• [Work order]
Repeat the lines from the line with "You are a GUI agent. The screenshot is 360×1133." to the line with "[Youtube] (108, 38)" in the listing below, keeping both end lines and adding nothing.

(Records for processing begins)

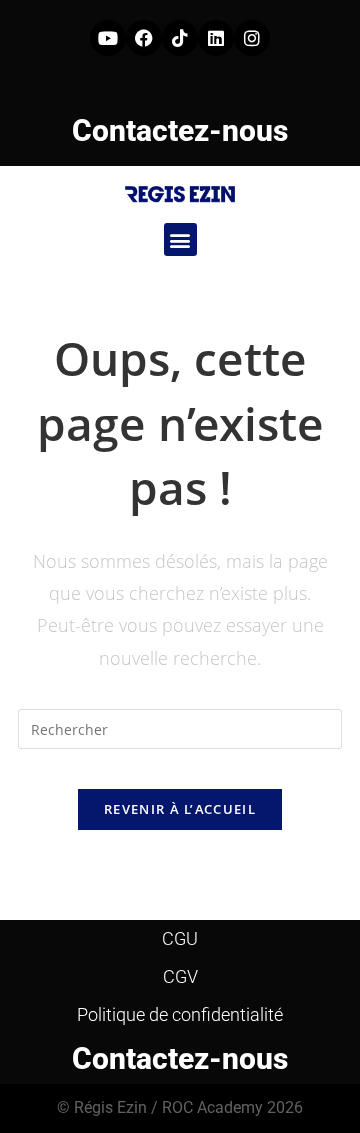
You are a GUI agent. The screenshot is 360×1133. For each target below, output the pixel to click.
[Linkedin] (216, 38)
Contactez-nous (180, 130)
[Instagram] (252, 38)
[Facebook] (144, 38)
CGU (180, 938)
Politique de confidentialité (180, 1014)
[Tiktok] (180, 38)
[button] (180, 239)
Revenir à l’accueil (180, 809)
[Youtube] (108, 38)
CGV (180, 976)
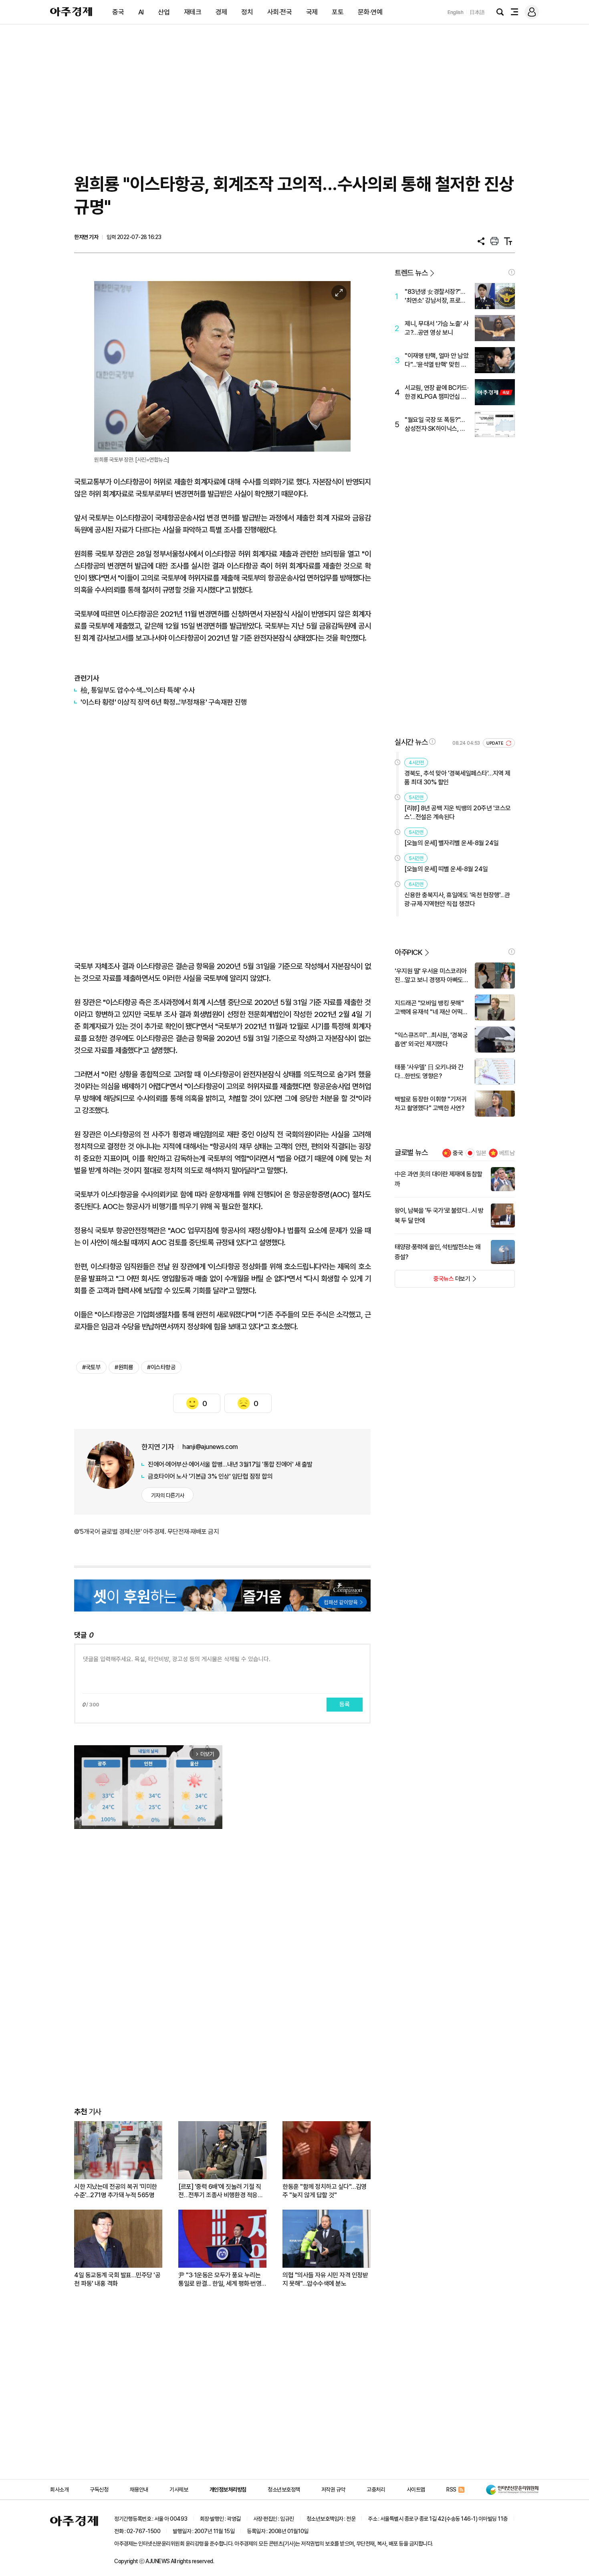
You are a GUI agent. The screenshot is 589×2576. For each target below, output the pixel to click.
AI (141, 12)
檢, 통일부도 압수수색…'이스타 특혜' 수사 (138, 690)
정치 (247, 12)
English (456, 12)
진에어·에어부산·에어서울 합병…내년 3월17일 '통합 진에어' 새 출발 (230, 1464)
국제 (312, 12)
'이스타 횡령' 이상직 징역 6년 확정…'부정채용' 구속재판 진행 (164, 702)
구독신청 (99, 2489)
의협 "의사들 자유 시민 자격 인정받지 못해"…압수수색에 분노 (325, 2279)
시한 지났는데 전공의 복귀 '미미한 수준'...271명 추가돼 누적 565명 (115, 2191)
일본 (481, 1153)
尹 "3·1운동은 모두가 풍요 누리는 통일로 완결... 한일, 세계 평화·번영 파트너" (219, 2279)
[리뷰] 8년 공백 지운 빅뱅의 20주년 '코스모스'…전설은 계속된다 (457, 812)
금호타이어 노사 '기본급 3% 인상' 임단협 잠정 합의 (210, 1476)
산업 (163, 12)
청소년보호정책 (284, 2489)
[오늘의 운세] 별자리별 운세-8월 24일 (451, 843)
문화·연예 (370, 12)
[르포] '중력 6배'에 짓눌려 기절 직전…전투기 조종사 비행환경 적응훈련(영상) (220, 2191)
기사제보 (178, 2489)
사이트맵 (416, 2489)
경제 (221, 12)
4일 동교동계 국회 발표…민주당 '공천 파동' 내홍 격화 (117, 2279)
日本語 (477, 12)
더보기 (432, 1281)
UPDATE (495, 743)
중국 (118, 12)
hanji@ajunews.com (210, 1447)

(Records for processing ends)
(Records for processing begins)

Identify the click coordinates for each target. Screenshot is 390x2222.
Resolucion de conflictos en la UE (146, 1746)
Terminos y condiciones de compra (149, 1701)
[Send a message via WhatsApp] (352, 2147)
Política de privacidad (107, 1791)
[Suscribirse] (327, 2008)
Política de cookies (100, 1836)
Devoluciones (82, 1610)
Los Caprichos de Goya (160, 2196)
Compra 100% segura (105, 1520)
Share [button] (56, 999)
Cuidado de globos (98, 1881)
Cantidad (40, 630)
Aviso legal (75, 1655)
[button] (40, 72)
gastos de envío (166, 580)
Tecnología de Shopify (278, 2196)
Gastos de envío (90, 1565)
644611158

(Records for processing ends)
(Records for processing begins)

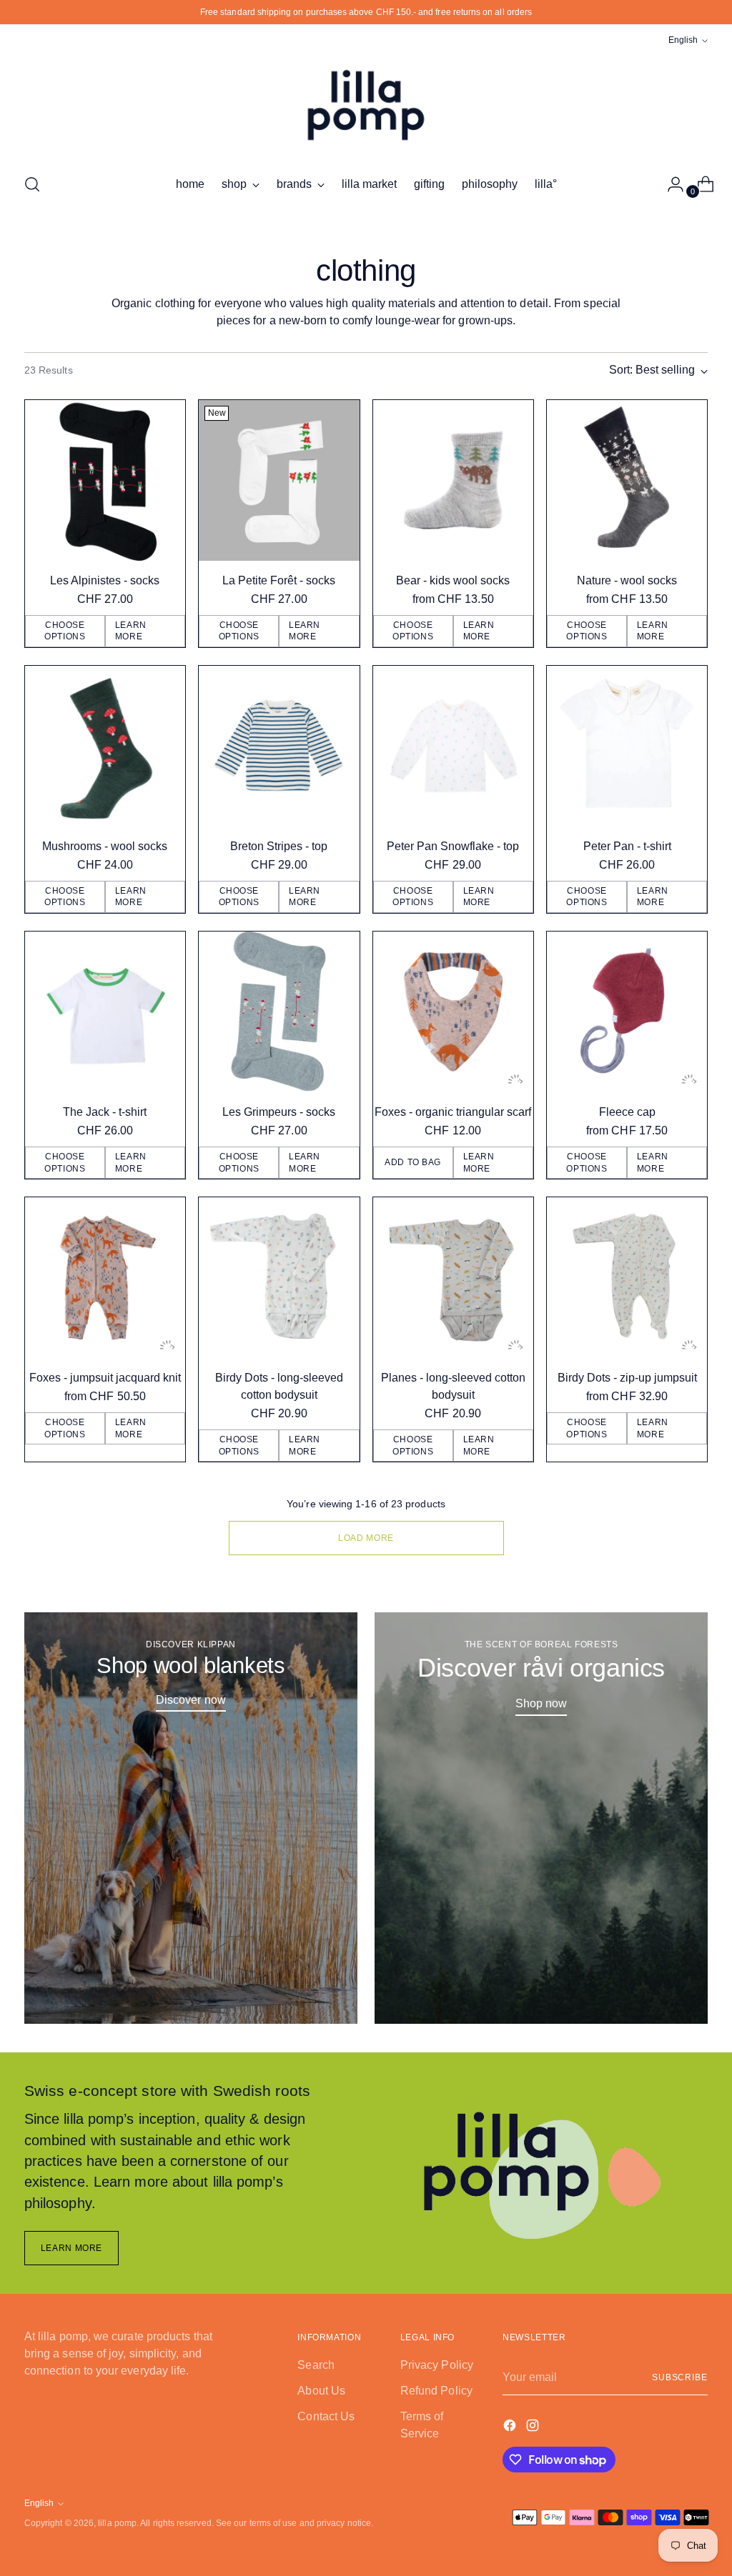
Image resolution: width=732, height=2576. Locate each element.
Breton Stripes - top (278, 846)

(Records for processing ends)

• [Task solution]
You are a GUI agent. The screenshot is 360×1133. For each target below, output the pixel to click.
[Linkedin] (216, 38)
Contactez-nous (180, 130)
[Instagram] (252, 38)
[Facebook] (144, 38)
CGU (180, 938)
Politique de confidentialité (180, 1014)
[Tiktok] (180, 38)
[button] (180, 239)
Revenir à l’accueil (180, 809)
[Youtube] (108, 38)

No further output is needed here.